Der Kläger hat bereits im Jahr 2005 (Feststellungs-)klage erhoben und bei seiner
Kürzung der Abschläge gerichtliche Schritte angekündigt. Von einer konkludenten
Anerkennung des Sockelbetrags (von 2004) kann daher keine Rede sein.
Der Zivilsenat befindet sich nicht im Einklang mit dem Kartellsenat.
Er zitiert: \"... Der zum Zeitpunkt des Vertragsabschlusses geltende Preis soll
nach dem Willen der Vertragspartner ein einseitig festgelegter Preis sein ...\"

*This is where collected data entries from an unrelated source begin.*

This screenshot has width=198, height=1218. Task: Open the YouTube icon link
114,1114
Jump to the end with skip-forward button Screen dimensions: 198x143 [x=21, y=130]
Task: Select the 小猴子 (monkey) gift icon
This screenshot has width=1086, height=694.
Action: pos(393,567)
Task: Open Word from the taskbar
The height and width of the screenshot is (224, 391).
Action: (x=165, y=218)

Dies bedeutet bei Vertragsabschlüssen zwischen Unternehmen und Kunden:
Der Kunde ist mit dem Anfangspreis und der einseitigen Preisfestlegung gerade
deswegen(!) einverstanden, weil dieser Preis einer Billigkeitskontrolle unterliegt.

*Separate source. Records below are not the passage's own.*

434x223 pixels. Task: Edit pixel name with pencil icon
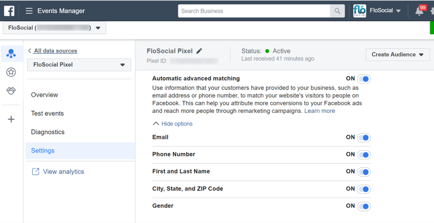pyautogui.click(x=199, y=51)
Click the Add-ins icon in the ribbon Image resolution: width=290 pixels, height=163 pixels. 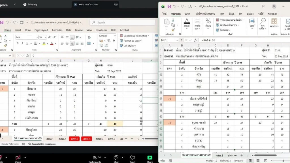click(274, 23)
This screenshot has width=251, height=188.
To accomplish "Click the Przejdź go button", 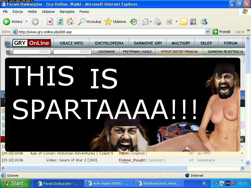I will tap(222, 32).

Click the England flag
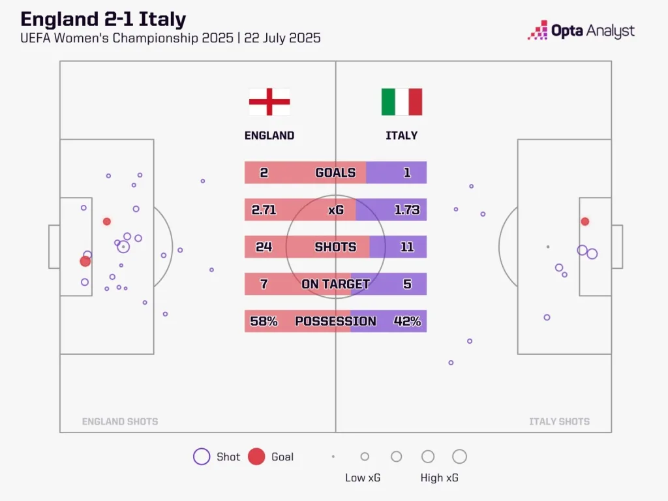click(269, 102)
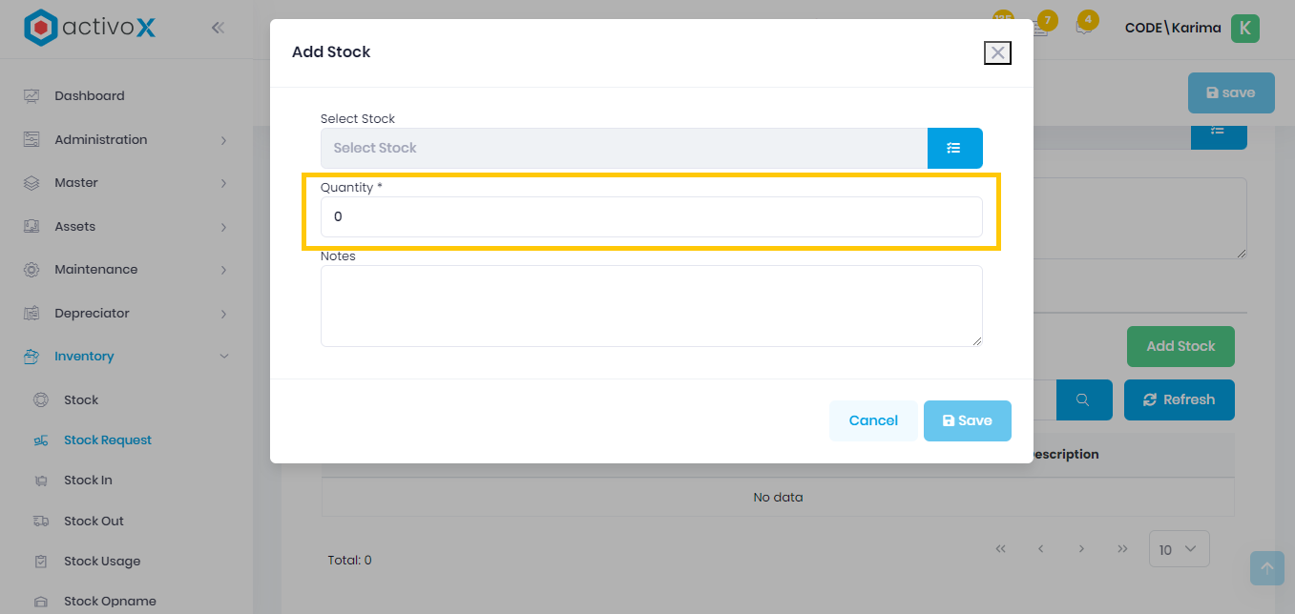Close the Add Stock dialog

[x=997, y=52]
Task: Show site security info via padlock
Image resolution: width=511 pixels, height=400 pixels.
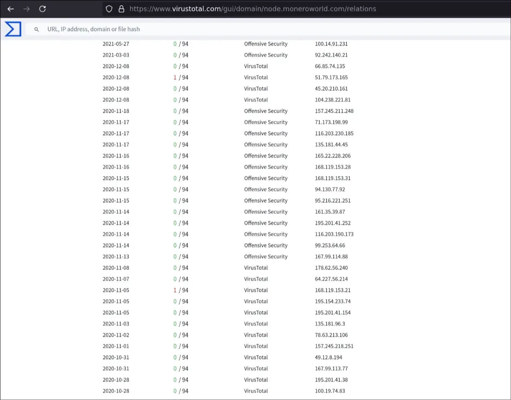Action: (x=121, y=9)
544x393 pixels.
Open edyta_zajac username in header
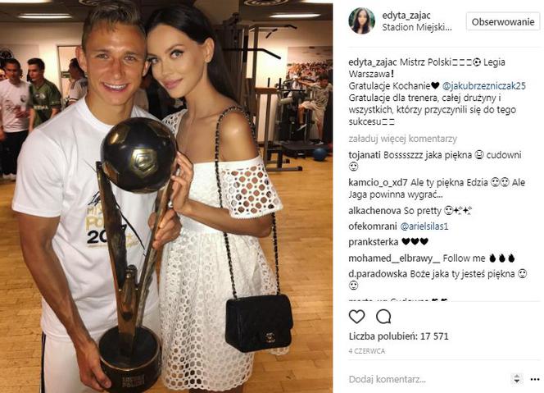[406, 16]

Laut Kartellsenat ist der Sockelbetrag auf jeden Fall schon dann zu prüfen,
wenn das Unternehmen eine Monopolstellung einnimmt, was hier der Fall ist.
In der Entscheidung 36/06 sieht der Senat kein Monopol weil ein Substitutionswettbewerb
bestehe, von dem die Bestandskunden indirekt profitieren.
Ein Wettbewerb findet jedoch nur unter den Neukunden statt.
Das Neukundengeschäft kann den Gaspreis kaum bis gar nicht beeinflussen.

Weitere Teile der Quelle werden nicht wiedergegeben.